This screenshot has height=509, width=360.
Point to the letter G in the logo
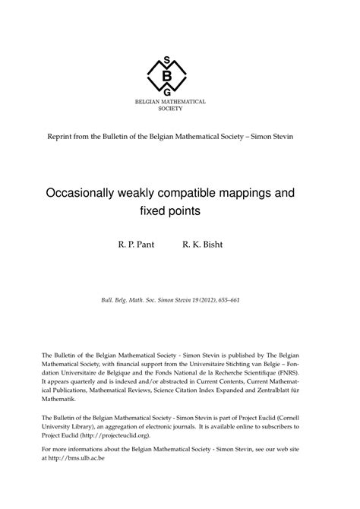coord(167,90)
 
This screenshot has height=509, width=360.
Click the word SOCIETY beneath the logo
coord(170,109)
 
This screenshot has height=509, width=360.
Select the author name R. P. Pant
coord(136,247)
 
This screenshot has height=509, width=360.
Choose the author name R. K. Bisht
coord(205,247)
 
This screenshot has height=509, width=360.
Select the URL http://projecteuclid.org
coord(134,437)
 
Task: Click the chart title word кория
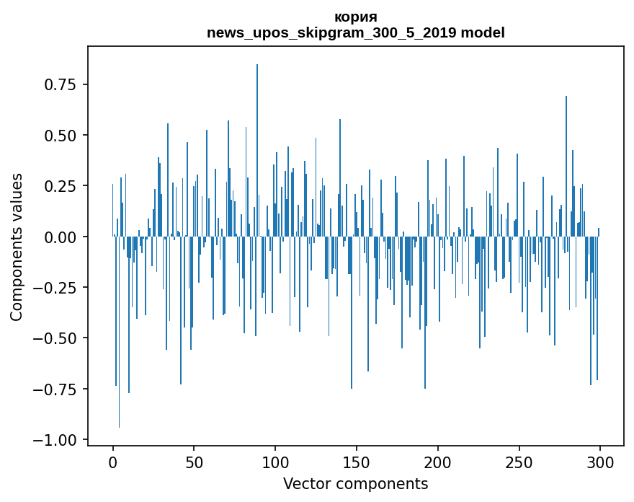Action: point(356,17)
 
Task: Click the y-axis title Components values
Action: point(17,247)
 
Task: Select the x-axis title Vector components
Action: point(355,484)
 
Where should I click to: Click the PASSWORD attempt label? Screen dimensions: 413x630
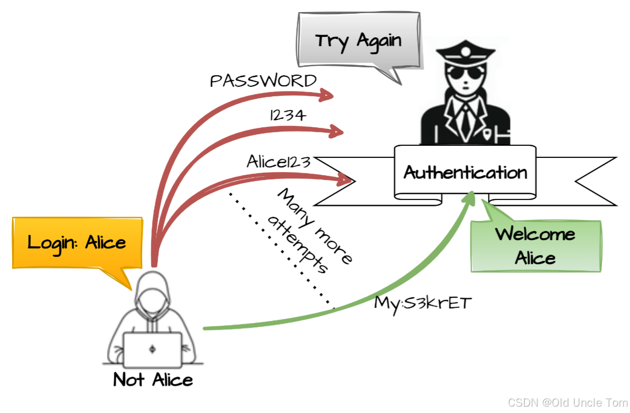tap(263, 81)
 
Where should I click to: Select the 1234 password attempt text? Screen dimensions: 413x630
tap(287, 115)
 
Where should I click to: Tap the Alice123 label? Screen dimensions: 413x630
tap(279, 162)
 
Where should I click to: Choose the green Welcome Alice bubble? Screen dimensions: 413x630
tap(535, 246)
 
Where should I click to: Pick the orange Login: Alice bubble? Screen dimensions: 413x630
tap(77, 243)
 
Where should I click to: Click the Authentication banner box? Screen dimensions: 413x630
tap(465, 172)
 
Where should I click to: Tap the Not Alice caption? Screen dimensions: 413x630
tap(153, 379)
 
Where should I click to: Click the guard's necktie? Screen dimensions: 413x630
tap(466, 118)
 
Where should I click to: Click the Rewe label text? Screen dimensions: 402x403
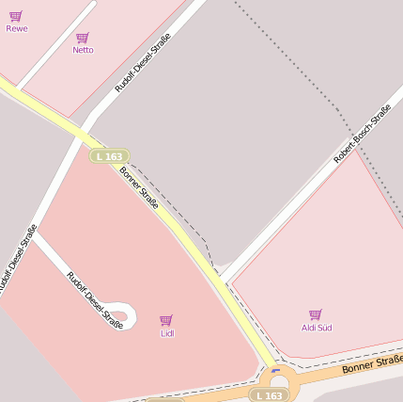(17, 28)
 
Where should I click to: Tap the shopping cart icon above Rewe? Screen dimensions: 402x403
(16, 16)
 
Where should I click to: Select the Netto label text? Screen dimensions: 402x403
(83, 50)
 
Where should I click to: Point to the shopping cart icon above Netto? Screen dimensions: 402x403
(83, 38)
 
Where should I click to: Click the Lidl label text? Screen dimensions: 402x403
(167, 333)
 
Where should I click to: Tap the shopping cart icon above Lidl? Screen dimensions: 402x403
(166, 320)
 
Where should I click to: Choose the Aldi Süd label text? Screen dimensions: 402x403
(317, 328)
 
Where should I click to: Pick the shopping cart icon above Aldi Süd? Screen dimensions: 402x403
(316, 314)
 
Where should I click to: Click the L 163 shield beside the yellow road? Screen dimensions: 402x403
(109, 156)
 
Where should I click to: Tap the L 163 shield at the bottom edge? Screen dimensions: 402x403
(268, 395)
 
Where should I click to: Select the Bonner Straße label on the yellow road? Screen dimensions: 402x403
(139, 188)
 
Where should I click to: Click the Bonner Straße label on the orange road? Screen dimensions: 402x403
(372, 364)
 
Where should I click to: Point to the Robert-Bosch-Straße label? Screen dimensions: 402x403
(363, 134)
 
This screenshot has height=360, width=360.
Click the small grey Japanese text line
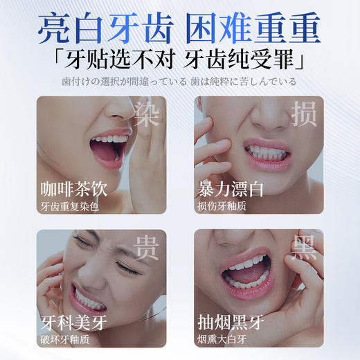point(179,82)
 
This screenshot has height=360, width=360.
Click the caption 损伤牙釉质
point(221,206)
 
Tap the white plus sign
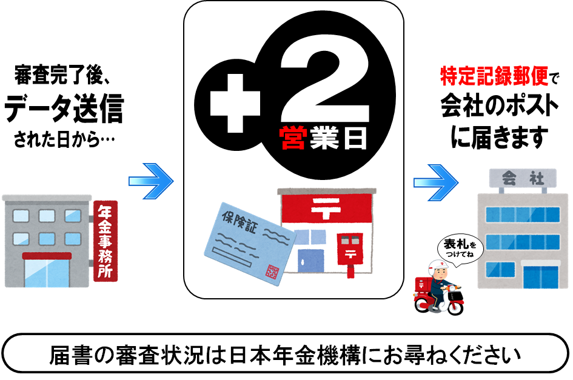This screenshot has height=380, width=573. click(x=235, y=104)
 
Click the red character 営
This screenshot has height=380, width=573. click(x=292, y=138)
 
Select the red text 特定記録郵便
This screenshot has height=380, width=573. click(x=494, y=76)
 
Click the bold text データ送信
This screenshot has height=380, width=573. click(x=64, y=108)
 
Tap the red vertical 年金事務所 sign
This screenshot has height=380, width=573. click(x=106, y=241)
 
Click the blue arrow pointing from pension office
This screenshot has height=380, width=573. click(x=151, y=181)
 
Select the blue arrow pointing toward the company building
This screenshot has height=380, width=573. click(x=435, y=182)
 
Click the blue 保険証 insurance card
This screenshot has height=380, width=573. click(x=250, y=243)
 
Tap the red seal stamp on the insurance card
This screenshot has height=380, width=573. click(x=272, y=272)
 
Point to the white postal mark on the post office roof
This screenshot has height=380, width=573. click(x=326, y=208)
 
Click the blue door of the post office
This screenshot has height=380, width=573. click(x=311, y=261)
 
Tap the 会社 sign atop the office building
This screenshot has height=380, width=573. click(x=523, y=179)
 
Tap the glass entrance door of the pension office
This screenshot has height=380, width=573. click(x=47, y=272)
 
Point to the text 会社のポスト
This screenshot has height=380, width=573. click(x=499, y=106)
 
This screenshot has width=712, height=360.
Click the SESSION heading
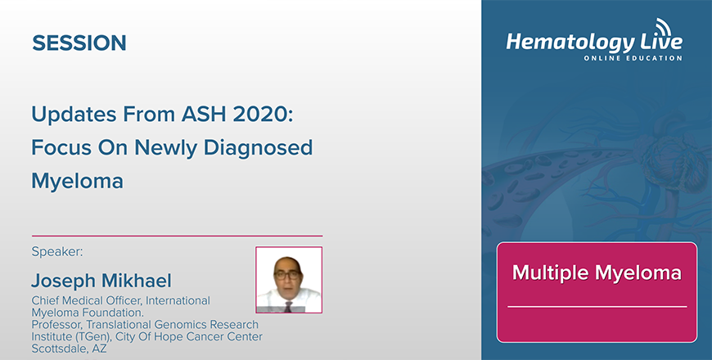(79, 43)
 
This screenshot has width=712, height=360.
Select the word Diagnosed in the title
(258, 148)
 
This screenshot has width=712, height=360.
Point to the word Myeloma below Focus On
(77, 181)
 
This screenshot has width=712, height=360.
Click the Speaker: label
(57, 252)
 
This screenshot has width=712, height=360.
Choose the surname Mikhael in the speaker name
(136, 281)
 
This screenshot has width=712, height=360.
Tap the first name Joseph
(64, 281)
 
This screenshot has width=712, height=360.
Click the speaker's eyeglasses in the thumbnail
(287, 274)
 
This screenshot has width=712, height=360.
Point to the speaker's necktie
(288, 306)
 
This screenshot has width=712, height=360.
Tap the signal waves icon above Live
(663, 26)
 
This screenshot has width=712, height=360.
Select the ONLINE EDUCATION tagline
(633, 58)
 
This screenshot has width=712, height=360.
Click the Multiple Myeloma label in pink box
(597, 272)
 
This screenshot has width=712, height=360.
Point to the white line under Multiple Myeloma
(597, 307)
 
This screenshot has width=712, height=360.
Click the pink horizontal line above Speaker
(177, 236)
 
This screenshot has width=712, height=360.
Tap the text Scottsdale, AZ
(69, 349)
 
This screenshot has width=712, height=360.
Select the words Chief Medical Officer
(86, 301)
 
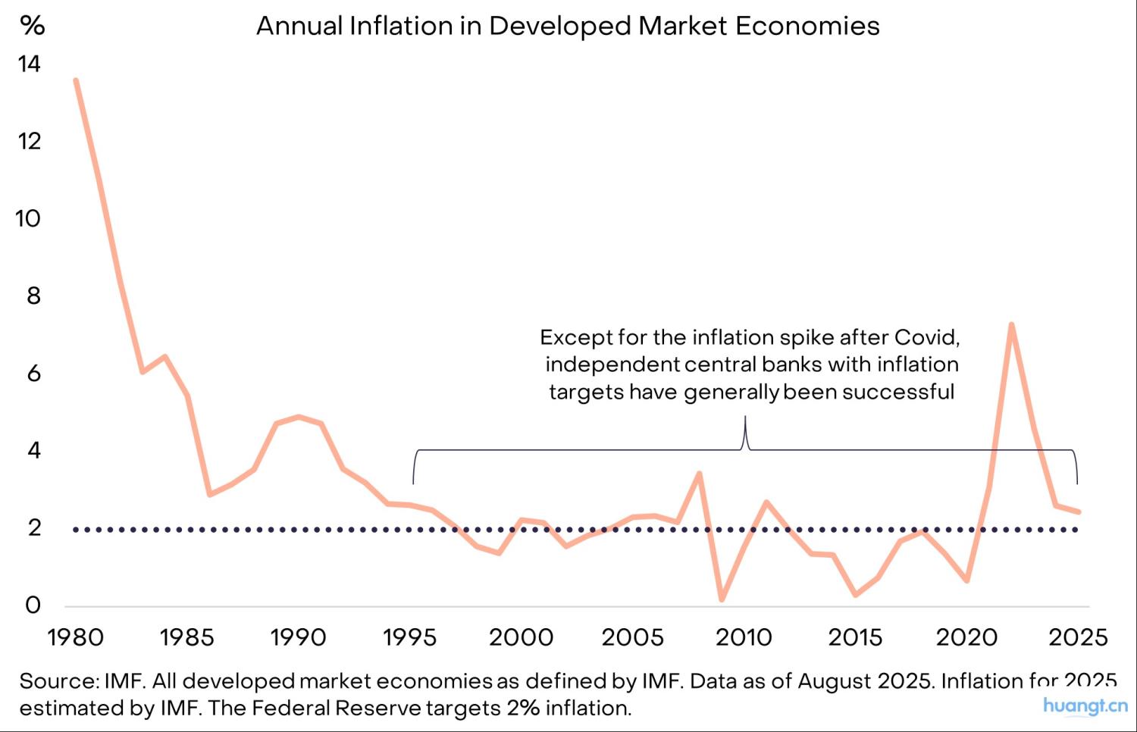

| GIVEN TASK |
Copy every row above word for word, leaving out the pictures.

| TASK ANSWER |
This screenshot has height=509, width=360.
Point to the letter G in the logo
coord(167,90)
 
This screenshot has height=509, width=360.
Click the word SOCIETY beneath the logo
coord(170,109)
 
This screenshot has height=509, width=360.
Select the author name R. P. Pant
coord(136,247)
 
This screenshot has height=509, width=360.
Choose the author name R. K. Bisht
coord(205,247)
 
This screenshot has height=509, width=360.
Select the URL http://projecteuclid.org
coord(134,437)
 
Task: Click the chart title word кория
Action: point(356,17)
 
Task: Click the y-axis title Components values
Action: point(17,247)
 
Task: Select the x-axis title Vector components
Action: point(355,484)
 
Where should I click to: Click the PASSWORD attempt label? Screen dimensions: 413x630
tap(263, 81)
 
Where should I click to: Select the 1234 password attempt text? Screen dimensions: 413x630
tap(287, 115)
 
Where should I click to: Tap the Alice123 label? Screen dimensions: 413x630
tap(279, 162)
 
Where should I click to: Choose the green Welcome Alice bubble? Screen dimensions: 413x630
tap(535, 246)
 
Where should I click to: Pick the orange Login: Alice bubble? Screen dimensions: 413x630
tap(77, 243)
 
Where should I click to: Click the Authentication banner box? Screen dimensions: 413x630
tap(465, 172)
 
Where should I click to: Tap the Not Alice caption? Screen dimensions: 413x630
tap(153, 379)
 
Where should I click to: Click the guard's necktie? Screen dimensions: 413x630
tap(466, 118)
 
Where should I click to: Click the Rewe label text? Screen dimensions: 402x403
(17, 28)
 
Where should I click to: Tap the shopping cart icon above Rewe? Screen dimensions: 402x403
(16, 16)
 
Where should I click to: Select the Netto label text? Screen dimensions: 402x403
(83, 50)
 
Where should I click to: Point to the shopping cart icon above Netto? Screen dimensions: 402x403
(83, 38)
 
Where should I click to: Click the Lidl label text? Screen dimensions: 402x403
(167, 333)
 
Where should I click to: Tap the shopping cart icon above Lidl? Screen dimensions: 402x403
(166, 320)
 
Where should I click to: Choose the Aldi Süd label text? Screen dimensions: 402x403
(317, 328)
 
Where should I click to: Pick the shopping cart icon above Aldi Süd? Screen dimensions: 402x403
(316, 314)
 
Where should I click to: Click the L 163 shield beside the yellow road? Screen dimensions: 402x403
(109, 156)
 
Where should I click to: Tap the L 163 shield at the bottom edge? Screen dimensions: 402x403
(268, 395)
 
Where should I click to: Select the Bonner Straße label on the yellow road? Screen dimensions: 402x403
(139, 188)
 
Where should I click to: Click the Bonner Straße label on the orange road? Screen dimensions: 402x403
(372, 364)
 
Where should I click to: Point to the Robert-Bosch-Straße label? Screen dimensions: 402x403
(363, 134)
 
This screenshot has height=360, width=360.
Click the small grey Japanese text line
point(179,82)
 
This screenshot has height=360, width=360.
Click the caption 损伤牙釉质
point(221,206)
 
Tap the white plus sign
This screenshot has height=380, width=573. click(x=235, y=104)
 
Click the red character 営
This screenshot has height=380, width=573. click(x=292, y=138)
 
Select the red text 特定記録郵便
This screenshot has height=380, width=573. click(x=494, y=76)
 
Click the bold text データ送信
This screenshot has height=380, width=573. click(x=64, y=108)
 
Tap the red vertical 年金事務所 sign
This screenshot has height=380, width=573. click(x=106, y=241)
 
Click the blue arrow pointing from pension office
This screenshot has height=380, width=573. click(x=151, y=181)
 
Select the blue arrow pointing toward the company building
This screenshot has height=380, width=573. click(x=435, y=182)
 
Click the blue 保険証 insurance card
This screenshot has height=380, width=573. click(x=250, y=243)
 
Tap the red seal stamp on the insurance card
This screenshot has height=380, width=573. click(x=272, y=272)
 
Point to the white postal mark on the post office roof
This screenshot has height=380, width=573. click(x=326, y=208)
 
Click the blue door of the post office
This screenshot has height=380, width=573. click(x=311, y=261)
 
Tap the 会社 sign atop the office building
This screenshot has height=380, width=573. click(x=523, y=179)
 
Tap the glass entrance door of the pension office
This screenshot has height=380, width=573. click(x=47, y=272)
 
Point to the text 会社のポスト
This screenshot has height=380, width=573. click(x=499, y=106)
 
This screenshot has width=712, height=360.
Click the SESSION heading
(79, 43)
 
This screenshot has width=712, height=360.
Select the word Diagnosed in the title
(258, 148)
 
This screenshot has width=712, height=360.
Point to the word Myeloma below Focus On
(77, 181)
 
This screenshot has width=712, height=360.
Click the Speaker: label
(57, 252)
 
This screenshot has width=712, height=360.
Choose the surname Mikhael in the speaker name
(136, 281)
 
This screenshot has width=712, height=360.
Tap the first name Joseph
(64, 281)
 
This screenshot has width=712, height=360.
Click the speaker's eyeglasses in the thumbnail
(287, 274)
 
This screenshot has width=712, height=360.
Point to the speaker's necktie
(288, 306)
 
This screenshot has width=712, height=360.
Tap the signal waves icon above Live
(663, 26)
 
This screenshot has width=712, height=360.
Select the ONLINE EDUCATION tagline
(633, 58)
 
This screenshot has width=712, height=360.
Click the Multiple Myeloma label in pink box
(597, 272)
 
This screenshot has width=712, height=360.
Point to the white line under Multiple Myeloma
(597, 307)
 
This screenshot has width=712, height=360.
Click the pink horizontal line above Speaker
(177, 236)
 
This screenshot has width=712, height=360.
Tap the text Scottsdale, AZ
(69, 349)
 
This screenshot has width=712, height=360.
Select the words Chief Medical Officer
(86, 301)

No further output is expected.